So, basically this thing is kind of like a Boss GT-1 with a poweramp. However, there is some sort of DSP modeling happening in the poweramp that really does help it feel and respond with more dynamics. The feel is probably the best part about the amp. The low end punch it has is actually pretty good for what it is, and makes me scratch my head at times looking at my Axe-FX / Matrix rack. The poweramp is suppose to model EL34s, so that is probably another reason they hid the "non-british" style amps.
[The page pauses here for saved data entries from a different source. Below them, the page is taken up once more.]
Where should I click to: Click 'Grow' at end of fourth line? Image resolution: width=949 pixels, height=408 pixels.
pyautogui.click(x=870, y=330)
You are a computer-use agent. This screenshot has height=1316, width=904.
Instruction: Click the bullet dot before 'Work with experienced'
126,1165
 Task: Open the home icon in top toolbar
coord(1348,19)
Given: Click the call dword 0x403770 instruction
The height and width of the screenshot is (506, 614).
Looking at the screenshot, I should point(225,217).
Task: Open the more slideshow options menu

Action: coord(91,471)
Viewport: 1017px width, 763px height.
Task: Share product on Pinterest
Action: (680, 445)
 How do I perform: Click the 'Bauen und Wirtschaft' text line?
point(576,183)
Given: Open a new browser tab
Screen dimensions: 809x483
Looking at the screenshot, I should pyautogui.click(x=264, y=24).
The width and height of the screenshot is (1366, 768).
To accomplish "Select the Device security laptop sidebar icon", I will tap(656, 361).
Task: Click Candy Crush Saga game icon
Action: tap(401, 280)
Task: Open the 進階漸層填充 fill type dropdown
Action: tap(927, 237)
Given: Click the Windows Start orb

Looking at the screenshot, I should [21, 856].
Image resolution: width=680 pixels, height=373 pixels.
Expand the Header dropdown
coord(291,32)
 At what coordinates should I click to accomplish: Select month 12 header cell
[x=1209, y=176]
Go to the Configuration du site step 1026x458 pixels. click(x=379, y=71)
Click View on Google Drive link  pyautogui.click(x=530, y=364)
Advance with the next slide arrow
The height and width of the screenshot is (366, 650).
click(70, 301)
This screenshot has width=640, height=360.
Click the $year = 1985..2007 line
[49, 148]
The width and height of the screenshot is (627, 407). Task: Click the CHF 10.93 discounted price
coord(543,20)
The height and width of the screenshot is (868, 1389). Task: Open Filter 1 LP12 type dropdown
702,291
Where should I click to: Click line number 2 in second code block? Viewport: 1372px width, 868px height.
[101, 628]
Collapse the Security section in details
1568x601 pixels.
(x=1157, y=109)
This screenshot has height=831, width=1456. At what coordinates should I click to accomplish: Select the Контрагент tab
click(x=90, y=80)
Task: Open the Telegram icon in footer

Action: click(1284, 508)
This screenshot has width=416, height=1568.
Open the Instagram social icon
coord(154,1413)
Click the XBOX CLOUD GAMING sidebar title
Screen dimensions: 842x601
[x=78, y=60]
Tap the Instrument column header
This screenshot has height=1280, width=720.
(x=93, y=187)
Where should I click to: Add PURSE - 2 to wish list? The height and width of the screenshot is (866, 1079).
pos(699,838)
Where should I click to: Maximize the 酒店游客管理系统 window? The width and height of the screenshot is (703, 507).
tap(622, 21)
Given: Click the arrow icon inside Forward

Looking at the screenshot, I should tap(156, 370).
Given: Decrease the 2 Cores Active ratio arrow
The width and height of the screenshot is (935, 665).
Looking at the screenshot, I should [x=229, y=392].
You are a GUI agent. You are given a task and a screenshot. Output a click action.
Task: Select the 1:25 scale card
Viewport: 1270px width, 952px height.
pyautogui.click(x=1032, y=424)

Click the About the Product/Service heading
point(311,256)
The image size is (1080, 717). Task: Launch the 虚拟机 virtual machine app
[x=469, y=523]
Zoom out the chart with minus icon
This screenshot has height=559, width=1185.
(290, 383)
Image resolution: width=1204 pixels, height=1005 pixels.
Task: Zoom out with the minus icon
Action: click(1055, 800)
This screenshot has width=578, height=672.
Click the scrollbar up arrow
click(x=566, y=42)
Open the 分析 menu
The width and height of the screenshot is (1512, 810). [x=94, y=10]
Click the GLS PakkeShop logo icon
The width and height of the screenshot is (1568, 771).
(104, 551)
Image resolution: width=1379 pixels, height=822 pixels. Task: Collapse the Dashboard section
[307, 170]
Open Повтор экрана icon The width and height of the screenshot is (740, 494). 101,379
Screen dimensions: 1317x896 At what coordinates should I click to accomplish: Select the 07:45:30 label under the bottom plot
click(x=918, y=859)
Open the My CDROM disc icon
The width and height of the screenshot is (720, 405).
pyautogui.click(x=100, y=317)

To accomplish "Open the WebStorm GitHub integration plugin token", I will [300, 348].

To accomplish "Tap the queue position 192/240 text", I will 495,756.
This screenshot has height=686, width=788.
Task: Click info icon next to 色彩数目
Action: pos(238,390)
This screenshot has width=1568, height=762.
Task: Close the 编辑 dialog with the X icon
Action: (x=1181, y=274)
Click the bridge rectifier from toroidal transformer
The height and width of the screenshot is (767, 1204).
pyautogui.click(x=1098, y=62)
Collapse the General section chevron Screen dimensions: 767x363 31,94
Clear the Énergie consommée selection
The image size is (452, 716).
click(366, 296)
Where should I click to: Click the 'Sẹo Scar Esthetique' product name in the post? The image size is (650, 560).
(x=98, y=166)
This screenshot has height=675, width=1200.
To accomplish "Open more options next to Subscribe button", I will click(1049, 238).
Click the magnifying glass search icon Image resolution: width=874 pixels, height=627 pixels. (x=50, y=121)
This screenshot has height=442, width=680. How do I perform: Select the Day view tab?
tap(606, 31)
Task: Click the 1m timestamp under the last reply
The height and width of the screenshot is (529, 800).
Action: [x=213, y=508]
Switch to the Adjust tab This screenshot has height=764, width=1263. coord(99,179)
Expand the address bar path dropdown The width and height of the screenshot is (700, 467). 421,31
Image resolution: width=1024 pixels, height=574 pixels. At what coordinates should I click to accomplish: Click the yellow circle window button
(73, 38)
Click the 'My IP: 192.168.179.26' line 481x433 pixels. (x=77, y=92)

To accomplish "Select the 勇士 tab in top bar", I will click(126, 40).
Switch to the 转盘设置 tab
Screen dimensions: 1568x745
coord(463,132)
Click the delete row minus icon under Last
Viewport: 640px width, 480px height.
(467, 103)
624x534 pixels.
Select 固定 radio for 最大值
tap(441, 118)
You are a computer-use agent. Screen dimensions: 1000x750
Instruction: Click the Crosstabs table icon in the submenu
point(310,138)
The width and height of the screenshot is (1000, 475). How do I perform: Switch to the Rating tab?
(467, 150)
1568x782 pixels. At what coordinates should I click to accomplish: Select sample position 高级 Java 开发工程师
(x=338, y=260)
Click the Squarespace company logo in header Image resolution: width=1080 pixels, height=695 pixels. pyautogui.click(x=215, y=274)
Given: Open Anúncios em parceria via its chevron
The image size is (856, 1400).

The headphone out pretty much sucks, lol. Biggest con on the amp. You could probably get something decent if you tweaked for it, but not nearly as good as using a speaker cab. The one thing it seems to be missing from the GT-1 is the speaker cab and mic models.


----------



## Wolfhorsky (May 19, 2017)

I dunno why they did it, but secret amps are very good. My main sound is basically a plexi set on clean/very little breakup. It is perfect pedal platform. On stock clean it was dull and honky as hell and i had to use eq to cut 800 Hz a few dB. For me hidden amps sound better regarding high gain, but (in my case) i always have to use onboard parametric eq to make it good sounding. For my aplications this thing is antonishingly good for tripple the price.


----------



## Bearitone (May 19, 2017)

GuitarBizarre said:


> Welcome to 2017, where even the ....ing guitar amps have On-Disc DLC!



Oh god I can totally see modelers going that route. That would really suck


----------



## mnemonic (May 19, 2017)

kindsage said:


> Oh god I can totally see modelers going that route. That would really suck



Line 6 did years ago, remember the model packs with the podXT?

I guess Kemper is kinda similar in that you can buy 3rd party profiles, but I guess it is a bit different.


----------



## Hartattack1090 (May 24, 2017)

Just put the sneaky amps on my Katana last night. Man, what an awesome little amp this thing is. I was enjoying the tones I got before, but this opened up a whole bunch of new options. Now I just need to play my guitar instead of fiddling with settings every time I sit down.


----------



## dongh1217 (May 24, 2017)

https://www.youtube.com/watch?v=3OydsTpU8QQ

my Katana 100 head and a mate worked on it over the weekend with Ola's DI


----------